# Too Many Bubbles



## summersea (Jul 26, 2013)

Alright NPT crew, I need some help. As some know, I've got several NPT tanks set up with miracle grow organic potting mix capped in black sand. And by several I mean 9...I know...I have a problem...

Anywho, about 5 weeks ago I redid one of my 10g as I just didn't like the jungle look. This time I capped my 1" of organic miracle grow with black diamond blasting sand rather than petco sand because I had heard a lot of people used it.

Since then I have been having massive issues with gas build up in the soil. I poke and compact the soil daily but it still looks like a jacuzzi when I do. The substrate literally seems to lift up from the gas. 

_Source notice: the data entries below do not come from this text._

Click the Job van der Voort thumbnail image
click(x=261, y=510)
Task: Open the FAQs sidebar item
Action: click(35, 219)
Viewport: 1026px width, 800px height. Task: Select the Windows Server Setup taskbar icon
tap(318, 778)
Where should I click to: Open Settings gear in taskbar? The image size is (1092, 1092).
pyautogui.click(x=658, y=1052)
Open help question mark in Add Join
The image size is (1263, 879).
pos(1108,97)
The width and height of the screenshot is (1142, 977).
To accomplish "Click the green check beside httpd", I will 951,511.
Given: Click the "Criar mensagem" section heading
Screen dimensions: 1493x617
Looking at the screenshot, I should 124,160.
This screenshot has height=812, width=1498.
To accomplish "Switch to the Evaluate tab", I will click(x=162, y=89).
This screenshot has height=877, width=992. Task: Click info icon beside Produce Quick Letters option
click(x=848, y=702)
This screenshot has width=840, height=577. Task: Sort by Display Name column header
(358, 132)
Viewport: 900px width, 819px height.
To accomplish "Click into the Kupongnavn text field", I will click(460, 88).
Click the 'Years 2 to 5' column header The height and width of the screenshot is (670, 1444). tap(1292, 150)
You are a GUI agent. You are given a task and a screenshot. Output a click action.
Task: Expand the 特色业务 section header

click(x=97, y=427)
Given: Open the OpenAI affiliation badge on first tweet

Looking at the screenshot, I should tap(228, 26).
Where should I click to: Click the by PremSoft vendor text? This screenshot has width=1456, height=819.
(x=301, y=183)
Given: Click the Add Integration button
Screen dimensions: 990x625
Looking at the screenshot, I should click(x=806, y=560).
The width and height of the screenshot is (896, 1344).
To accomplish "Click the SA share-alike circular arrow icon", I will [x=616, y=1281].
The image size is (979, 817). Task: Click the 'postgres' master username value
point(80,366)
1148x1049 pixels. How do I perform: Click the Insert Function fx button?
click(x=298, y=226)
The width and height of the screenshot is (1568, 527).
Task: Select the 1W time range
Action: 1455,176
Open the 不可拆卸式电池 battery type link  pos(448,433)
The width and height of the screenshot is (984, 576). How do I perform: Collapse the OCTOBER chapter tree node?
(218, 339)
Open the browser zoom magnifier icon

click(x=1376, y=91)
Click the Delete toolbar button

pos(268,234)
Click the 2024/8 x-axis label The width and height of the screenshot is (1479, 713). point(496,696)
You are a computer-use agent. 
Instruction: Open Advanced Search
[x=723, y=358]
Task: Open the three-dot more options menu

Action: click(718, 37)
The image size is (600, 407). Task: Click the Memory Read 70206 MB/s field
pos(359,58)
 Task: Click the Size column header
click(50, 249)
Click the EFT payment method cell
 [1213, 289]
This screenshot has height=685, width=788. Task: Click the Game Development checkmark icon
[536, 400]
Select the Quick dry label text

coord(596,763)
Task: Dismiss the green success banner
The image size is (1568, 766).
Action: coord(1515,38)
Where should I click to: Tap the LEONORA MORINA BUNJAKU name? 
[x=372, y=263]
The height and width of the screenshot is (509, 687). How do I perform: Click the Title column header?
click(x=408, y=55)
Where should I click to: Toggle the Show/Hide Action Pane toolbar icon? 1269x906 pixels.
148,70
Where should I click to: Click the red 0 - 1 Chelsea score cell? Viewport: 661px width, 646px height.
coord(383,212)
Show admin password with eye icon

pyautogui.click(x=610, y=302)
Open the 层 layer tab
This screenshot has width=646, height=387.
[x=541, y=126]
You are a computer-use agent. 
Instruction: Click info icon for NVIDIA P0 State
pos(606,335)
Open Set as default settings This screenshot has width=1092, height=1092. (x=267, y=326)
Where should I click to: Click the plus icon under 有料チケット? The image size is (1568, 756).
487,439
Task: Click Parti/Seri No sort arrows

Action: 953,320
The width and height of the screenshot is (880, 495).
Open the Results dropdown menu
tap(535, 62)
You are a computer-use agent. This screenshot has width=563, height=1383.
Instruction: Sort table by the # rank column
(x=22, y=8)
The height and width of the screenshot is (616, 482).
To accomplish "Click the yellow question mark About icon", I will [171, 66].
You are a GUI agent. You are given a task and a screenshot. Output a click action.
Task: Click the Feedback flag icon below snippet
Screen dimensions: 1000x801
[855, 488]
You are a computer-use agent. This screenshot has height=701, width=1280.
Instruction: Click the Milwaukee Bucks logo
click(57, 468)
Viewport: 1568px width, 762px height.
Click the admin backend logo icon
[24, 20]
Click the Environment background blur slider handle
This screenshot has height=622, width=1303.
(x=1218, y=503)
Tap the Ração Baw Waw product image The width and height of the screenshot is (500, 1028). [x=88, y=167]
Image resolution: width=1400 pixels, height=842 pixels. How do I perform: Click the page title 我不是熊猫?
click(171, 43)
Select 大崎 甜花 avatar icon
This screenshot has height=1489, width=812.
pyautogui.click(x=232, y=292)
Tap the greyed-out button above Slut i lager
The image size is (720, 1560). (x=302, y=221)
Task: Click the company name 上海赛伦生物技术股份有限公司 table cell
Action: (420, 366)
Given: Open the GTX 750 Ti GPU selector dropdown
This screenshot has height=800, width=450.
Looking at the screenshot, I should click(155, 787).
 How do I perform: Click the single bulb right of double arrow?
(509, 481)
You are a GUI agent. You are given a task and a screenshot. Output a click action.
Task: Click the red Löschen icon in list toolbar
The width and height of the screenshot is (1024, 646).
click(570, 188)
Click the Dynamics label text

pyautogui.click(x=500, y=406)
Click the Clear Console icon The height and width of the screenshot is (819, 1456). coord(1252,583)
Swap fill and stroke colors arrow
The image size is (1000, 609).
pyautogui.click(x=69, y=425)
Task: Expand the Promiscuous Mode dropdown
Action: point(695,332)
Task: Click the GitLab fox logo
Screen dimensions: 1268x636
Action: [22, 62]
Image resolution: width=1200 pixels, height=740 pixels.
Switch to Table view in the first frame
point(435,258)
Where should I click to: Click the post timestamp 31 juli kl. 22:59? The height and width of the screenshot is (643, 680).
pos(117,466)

My ammonia was sky high at first (talking darker than 8ppm) but now is down to 0ppm and between 10-20ppm nitrates. 

So question is, do I need to be concerned about these bubbles or am I good to put my boy (who has been stuck in a 2g quarantine tank) in? I will say I added a few red cherry shrimp today as guinea pigs to see how they do but would appreciate all thoughts on this!!


----------



## lilnaugrim (Mar 27, 2013)

Ah, when you use black diamond slag, you shouldn't use soil underneath because it's already an enriched substrate high in silica, the soil almost isn't needed. But yes, that tank definitely needs to settle. I'm not sure how it will work out in the end, I just know on another forum they recommended not doing soil under black diamond slag because it already is rich in nutrients unlike other sands, the soil makes it very messy as well.


----------



## summersea (Jul 26, 2013)

Ugh. See I had read on other forums and FB groups that people had done it with success. I just setup my 38g at work the same way. Dear god.


----------



## lilnaugrim (Mar 27, 2013)

I'm sure it's possible! I wouldn't give up just yet, but I think it still needs time to settle still.


----------



## summersea (Jul 26, 2013)

Hopefully with a couple more weeks it will settle down. I've got another tank I want to rescape but need the quarantine tank open to do so!


----------



## kittenfish (Dec 1, 2013)

Trumpet snails could help you with that.


----------



## summersea (Jul 26, 2013)

I've got one MTS in that tank right now. One of my other tanks has a bunch of babies MTS, I am just waiting for them to get a bit bigger before switching them over.


----------



## Aqua Aurora (Oct 4, 2013)

I use MTS (Malaysian trumpet snails) in all my sand based tanks as they sift the substrate and prevent the gas bubbles. I have black diamond in all my tanks (8-2 of which have soil under))
By any change when you initially set up and put in soil, do you add water and mix it then pat it down before adding the cap? I'd read somewhere that that helps as I've always done it. If yu jsut slap in soil then sand then water that may be why you are getting so many bubbles.


----------



## summersea (Jul 26, 2013)

I did do the dirt, water, pat, and cap method. And never had issues like this before. The tank I set up last thursday with the same bag of soil and sand is not having this issue. It is driving me crazy. I am about to scrap it and try again, though that would mean another 4-6 weeks I'm the quarantine tank for my boy....


----------



## aaronpham (Feb 15, 2015)

I hear a lot of praise for mts, but I notice my mts usually go just under the surface of the sand, they rarely ever go deeper than that. I bought a couple of oz of black worms and threw them in, and I think those burrow better.. However at night they like to have half their body flowing around so not sure if people would like that haha.


----------



## jjposko (Jan 3, 2013)

I use Black Diamond in all nine of my tanks. Four of them are soil based capped with Black Diamond. Black Diamond is safe to use as a cap over soil. Unless the bubbles are smelling like rotten eggs when they come up, I wouldn't worry about it. Keep poking the substrate. Keep an eye on readings and add some snails.


----------



## summersea (Jul 26, 2013)

I've got a bunch of snails (ramshorn and MTS). I will say that when I push the substrate down there is a faint smell. I don't know that I would call it rotten eggs but it does have a smell.


----------



## summersea (Jul 26, 2013)

Well, I gave up. Completely broke the tank down and restarted. Went back to my tried and true MGOPS capped with petco black sand. Rearranged a little too...hopefully this solves the issue!


----------



## Polkadot (Feb 10, 2013)

WOW summersea you should start an aquascapeing business,your tanks are always stunning!


----------



## summersea (Jul 26, 2013)

Awww thanks! Hopefully this one doesn't give me issues and it grows in nicely!


----------



## Pinkieswear (Feb 20, 2015)

How's your tank going now? Did changing the sand fix your issue?


----------



## summersea (Jul 26, 2013)

Yes, changing the sand made a huge difference!!! Within a week my tank was cycled (used already cycled media) and my boy is now happily munching on all the micro-organisms.


----------



## peasorama (May 13, 2015)

Just wanted to say your aquarium is beautiful! Love the all natural planted look! Is that a photo of rock in the background?


----------



## peasorama (May 13, 2015)

summersea said:


> Awww thanks! Hopefully this one doesn't give me issues and it grows in nicely!


I totally agree! Gorgeous!


----------